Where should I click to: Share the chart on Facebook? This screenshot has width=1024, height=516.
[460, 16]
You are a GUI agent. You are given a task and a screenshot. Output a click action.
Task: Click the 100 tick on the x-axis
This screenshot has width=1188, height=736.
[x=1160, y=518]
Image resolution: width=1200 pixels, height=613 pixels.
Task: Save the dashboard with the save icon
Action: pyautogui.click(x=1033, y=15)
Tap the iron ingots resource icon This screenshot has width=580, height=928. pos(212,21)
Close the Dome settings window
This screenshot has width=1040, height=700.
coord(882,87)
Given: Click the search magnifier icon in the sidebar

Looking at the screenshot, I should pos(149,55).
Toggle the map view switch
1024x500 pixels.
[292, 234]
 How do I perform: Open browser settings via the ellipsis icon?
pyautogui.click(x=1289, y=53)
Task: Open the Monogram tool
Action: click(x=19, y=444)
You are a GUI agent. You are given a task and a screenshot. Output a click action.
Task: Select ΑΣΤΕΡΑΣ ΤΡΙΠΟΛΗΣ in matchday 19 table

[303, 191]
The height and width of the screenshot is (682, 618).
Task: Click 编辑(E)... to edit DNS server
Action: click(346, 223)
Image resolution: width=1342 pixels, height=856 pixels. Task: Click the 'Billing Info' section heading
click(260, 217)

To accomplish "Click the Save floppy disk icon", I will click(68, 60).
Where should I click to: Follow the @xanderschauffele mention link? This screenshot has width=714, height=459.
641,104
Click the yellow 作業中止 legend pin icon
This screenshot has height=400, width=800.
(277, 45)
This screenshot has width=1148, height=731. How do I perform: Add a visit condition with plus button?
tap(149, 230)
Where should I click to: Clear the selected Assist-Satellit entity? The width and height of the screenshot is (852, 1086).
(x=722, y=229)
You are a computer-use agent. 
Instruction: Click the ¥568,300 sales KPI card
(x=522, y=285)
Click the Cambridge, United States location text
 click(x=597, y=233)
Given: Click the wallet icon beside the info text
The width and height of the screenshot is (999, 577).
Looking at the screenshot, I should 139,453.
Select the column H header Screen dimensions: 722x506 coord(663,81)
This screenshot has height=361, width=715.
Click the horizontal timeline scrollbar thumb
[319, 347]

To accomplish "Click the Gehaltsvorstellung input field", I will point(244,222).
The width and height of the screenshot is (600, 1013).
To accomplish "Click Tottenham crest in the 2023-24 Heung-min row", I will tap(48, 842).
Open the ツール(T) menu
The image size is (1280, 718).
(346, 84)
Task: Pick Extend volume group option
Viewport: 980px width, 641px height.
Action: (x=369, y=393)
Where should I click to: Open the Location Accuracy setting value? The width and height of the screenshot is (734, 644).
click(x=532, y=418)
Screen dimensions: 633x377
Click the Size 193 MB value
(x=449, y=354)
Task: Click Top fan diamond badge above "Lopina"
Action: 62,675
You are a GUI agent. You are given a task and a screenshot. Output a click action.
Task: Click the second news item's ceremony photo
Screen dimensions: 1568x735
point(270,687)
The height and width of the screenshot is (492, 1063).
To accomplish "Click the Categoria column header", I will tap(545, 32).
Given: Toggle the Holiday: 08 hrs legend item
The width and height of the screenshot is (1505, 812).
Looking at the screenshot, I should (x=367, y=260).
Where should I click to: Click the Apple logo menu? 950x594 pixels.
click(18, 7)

◆ ◆ ◆

**YOUR ASSIGNMENT**
Set down exactly the lines from the start of the records to the line with "Task: Click the 100 tick on the x-axis". Include that line, and add nothing more.

**COMPLETED EXERCISE**
Where should I click to: Share the chart on Facebook? This screenshot has width=1024, height=516.
[460, 16]
You are a GUI agent. You are given a task and a screenshot. Output a click action.
Task: Click the 100 tick on the x-axis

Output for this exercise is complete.